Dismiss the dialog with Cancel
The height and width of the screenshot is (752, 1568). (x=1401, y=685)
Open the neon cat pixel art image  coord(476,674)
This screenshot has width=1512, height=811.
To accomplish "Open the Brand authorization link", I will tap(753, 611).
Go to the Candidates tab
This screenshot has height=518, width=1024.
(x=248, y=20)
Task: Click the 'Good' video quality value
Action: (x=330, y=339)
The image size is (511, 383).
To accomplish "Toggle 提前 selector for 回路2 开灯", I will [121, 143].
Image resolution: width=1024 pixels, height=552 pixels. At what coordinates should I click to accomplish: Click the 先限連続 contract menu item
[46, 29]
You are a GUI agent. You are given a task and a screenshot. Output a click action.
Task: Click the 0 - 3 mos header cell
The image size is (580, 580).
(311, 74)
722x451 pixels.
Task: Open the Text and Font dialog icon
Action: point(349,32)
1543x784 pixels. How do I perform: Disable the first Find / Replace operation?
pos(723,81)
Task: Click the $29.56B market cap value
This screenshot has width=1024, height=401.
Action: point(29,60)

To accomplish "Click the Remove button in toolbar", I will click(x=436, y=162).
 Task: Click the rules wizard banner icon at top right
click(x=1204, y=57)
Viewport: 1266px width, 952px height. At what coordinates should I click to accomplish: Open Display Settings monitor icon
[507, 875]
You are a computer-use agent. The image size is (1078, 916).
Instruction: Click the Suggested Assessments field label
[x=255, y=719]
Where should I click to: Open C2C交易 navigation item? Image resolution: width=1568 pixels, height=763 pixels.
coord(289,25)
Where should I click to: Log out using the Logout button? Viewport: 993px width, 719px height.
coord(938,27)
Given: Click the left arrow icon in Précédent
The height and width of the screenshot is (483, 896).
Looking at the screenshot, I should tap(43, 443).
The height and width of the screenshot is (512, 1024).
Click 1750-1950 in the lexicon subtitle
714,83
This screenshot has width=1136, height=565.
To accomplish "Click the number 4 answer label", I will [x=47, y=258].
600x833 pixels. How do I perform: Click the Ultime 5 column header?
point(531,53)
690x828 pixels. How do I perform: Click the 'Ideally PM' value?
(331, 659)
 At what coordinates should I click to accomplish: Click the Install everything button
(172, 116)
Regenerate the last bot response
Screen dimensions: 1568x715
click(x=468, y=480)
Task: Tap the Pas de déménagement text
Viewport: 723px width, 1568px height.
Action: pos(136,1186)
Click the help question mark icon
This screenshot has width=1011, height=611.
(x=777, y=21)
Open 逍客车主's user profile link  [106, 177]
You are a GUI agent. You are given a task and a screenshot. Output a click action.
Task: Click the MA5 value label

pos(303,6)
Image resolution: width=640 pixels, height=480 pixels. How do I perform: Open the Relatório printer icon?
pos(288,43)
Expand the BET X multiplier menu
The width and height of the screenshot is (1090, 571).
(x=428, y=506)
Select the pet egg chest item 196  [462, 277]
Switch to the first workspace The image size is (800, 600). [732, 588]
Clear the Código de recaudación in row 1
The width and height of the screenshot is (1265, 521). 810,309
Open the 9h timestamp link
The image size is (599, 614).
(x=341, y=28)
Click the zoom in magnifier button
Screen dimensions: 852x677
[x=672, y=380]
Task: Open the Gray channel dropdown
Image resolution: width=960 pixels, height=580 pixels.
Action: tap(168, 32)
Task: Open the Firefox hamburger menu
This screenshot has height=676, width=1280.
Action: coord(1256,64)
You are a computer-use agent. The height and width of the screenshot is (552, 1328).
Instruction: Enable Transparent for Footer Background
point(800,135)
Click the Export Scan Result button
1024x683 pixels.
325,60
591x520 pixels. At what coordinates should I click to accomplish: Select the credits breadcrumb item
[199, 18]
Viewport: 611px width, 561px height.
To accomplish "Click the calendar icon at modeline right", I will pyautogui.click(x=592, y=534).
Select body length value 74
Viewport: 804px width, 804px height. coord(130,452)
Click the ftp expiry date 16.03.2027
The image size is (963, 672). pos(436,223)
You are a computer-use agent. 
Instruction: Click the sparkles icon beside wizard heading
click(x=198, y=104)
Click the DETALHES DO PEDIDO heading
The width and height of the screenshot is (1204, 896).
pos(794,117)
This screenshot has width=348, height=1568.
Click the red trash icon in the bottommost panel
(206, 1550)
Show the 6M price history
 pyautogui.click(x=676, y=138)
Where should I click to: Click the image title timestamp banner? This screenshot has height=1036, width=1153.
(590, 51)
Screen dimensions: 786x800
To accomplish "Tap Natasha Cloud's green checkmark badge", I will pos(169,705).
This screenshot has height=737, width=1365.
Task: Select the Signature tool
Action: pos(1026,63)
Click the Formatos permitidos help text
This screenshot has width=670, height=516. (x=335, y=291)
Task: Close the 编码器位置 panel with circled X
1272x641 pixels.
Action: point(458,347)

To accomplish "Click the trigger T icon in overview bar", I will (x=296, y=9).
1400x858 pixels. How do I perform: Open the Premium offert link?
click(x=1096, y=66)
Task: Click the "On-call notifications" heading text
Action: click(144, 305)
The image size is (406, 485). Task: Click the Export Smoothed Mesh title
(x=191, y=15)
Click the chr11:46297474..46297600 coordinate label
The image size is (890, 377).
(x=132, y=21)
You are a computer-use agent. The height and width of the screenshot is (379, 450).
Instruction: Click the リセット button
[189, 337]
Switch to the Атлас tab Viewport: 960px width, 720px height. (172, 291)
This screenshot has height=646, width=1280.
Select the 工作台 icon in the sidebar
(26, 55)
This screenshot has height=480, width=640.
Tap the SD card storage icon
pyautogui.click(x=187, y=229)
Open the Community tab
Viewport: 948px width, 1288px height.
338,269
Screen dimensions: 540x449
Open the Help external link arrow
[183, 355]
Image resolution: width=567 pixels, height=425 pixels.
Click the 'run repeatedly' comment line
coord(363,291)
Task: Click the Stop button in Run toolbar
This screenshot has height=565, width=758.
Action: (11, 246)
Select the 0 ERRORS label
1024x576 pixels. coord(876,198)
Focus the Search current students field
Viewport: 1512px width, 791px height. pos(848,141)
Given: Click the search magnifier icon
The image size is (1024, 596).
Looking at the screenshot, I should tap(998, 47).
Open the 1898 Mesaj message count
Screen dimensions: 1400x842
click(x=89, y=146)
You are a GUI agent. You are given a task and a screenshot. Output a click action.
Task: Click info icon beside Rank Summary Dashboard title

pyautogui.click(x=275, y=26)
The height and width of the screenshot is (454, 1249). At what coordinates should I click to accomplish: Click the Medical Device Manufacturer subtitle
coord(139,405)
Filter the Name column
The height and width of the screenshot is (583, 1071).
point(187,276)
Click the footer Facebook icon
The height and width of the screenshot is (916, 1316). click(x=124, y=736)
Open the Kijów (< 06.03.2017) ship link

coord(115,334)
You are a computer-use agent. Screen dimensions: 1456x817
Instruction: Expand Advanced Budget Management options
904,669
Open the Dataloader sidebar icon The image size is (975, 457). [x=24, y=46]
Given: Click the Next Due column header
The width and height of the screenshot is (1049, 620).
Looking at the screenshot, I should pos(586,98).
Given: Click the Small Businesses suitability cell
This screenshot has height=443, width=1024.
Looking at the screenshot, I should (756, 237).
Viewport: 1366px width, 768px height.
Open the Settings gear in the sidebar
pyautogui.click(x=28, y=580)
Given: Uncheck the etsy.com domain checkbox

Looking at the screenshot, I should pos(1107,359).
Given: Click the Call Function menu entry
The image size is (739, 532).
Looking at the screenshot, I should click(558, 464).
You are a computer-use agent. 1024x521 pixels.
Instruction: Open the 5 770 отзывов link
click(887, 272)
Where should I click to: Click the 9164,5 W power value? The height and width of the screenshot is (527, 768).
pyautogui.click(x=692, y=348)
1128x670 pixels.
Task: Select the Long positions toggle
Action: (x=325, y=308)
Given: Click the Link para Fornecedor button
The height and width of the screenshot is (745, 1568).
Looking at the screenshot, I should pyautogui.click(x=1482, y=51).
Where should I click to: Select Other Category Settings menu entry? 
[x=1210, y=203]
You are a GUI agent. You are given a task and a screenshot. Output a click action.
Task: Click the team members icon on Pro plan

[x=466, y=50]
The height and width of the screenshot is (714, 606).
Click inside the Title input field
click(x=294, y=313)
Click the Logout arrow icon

###

Exercise directions:
Extract the lines above, from the first one through the one containing "Given: Click the left arrow icon in Précédent", and return only those, unchanged.

Result for this exercise:
Dismiss the dialog with Cancel
The height and width of the screenshot is (752, 1568). (x=1401, y=685)
Open the neon cat pixel art image  coord(476,674)
This screenshot has width=1512, height=811.
To accomplish "Open the Brand authorization link", I will tap(753, 611).
Go to the Candidates tab
This screenshot has height=518, width=1024.
(x=248, y=20)
Task: Click the 'Good' video quality value
Action: (x=330, y=339)
The image size is (511, 383).
To accomplish "Toggle 提前 selector for 回路2 开灯", I will [121, 143].
Image resolution: width=1024 pixels, height=552 pixels. At what coordinates should I click to accomplish: Click the 先限連続 contract menu item
[46, 29]
You are a GUI agent. You are given a task and a screenshot. Output a click action.
Task: Click the 0 - 3 mos header cell
The image size is (580, 580).
(311, 74)
722x451 pixels.
Task: Open the Text and Font dialog icon
Action: point(349,32)
1543x784 pixels. How do I perform: Disable the first Find / Replace operation?
pos(723,81)
Task: Click the $29.56B market cap value
This screenshot has width=1024, height=401.
Action: point(29,60)

To accomplish "Click the Remove button in toolbar", I will click(x=436, y=162).
 Task: Click the rules wizard banner icon at top right
click(x=1204, y=57)
Viewport: 1266px width, 952px height. At what coordinates should I click to accomplish: Open Display Settings monitor icon
[507, 875]
You are a computer-use agent. The image size is (1078, 916).
Instruction: Click the Suggested Assessments field label
[x=255, y=719]
Where should I click to: Open C2C交易 navigation item? Image resolution: width=1568 pixels, height=763 pixels.
coord(289,25)
Where should I click to: Log out using the Logout button? Viewport: 993px width, 719px height.
coord(938,27)
Given: Click the left arrow icon in Précédent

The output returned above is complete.